**Dataset records**

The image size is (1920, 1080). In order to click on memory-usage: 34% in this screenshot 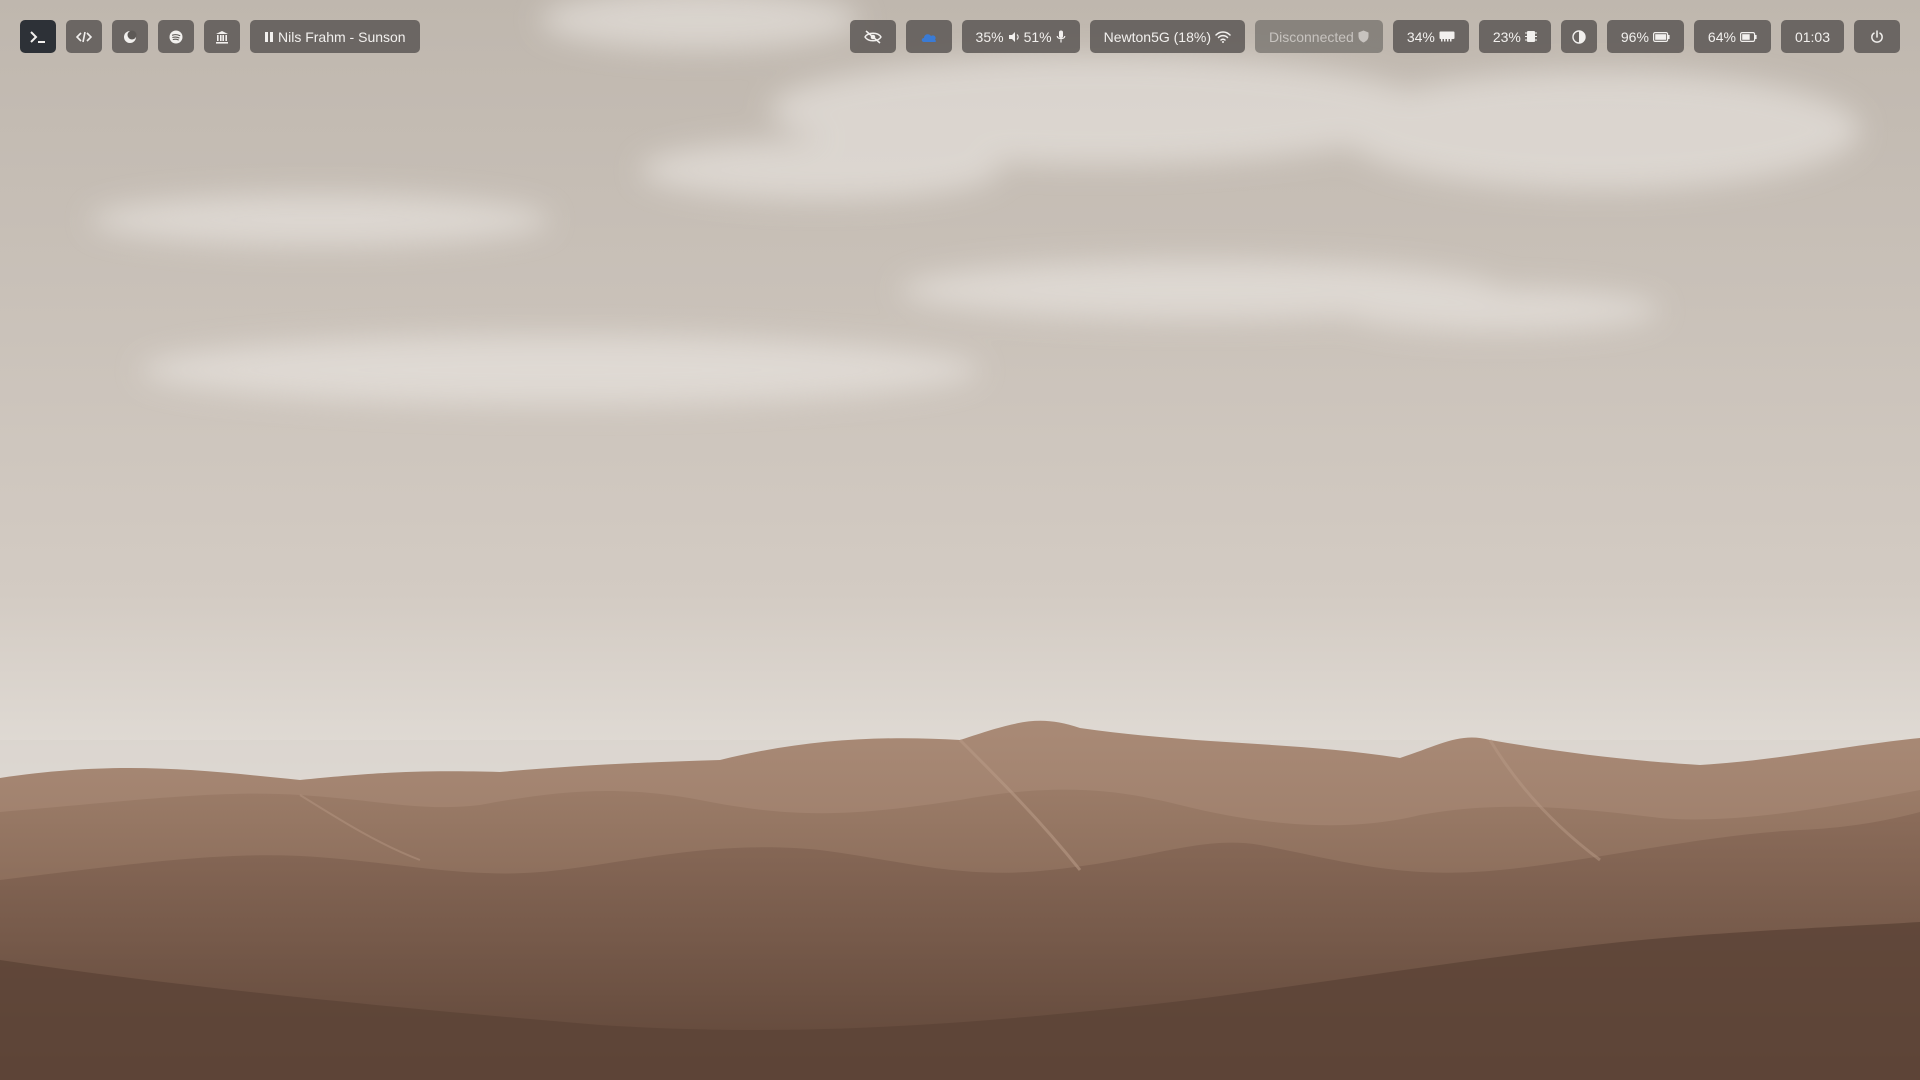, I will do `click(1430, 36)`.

* * *

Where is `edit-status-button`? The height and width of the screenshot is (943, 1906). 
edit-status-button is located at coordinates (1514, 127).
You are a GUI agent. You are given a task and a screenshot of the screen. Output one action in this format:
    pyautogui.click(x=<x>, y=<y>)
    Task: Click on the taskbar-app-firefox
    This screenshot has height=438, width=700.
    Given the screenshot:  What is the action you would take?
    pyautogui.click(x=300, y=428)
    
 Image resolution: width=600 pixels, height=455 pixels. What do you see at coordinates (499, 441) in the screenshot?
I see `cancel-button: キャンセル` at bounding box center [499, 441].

**What to work on**
Turn the rows above into a numbered list, from the line that contains "is (943, 1906)." through the line that contains "center [499, 441].", both included. Leave out any blank lines.

**Solution to this task**
1. Where is `edit-status-button`? The height and width of the screenshot is (943, 1906). 
2. edit-status-button is located at coordinates (1514, 127).
3. You are a GUI agent. You are given a task and a screenshot of the screen. Output one action in this format:
4.     pyautogui.click(x=<x>, y=<y>)
5.     Task: Click on the taskbar-app-firefox
6.     This screenshot has height=438, width=700.
7.     Given the screenshot:  What is the action you would take?
8.     pyautogui.click(x=300, y=428)
9.  Image resolution: width=600 pixels, height=455 pixels. What do you see at coordinates (499, 441) in the screenshot?
10. I see `cancel-button: キャンセル` at bounding box center [499, 441].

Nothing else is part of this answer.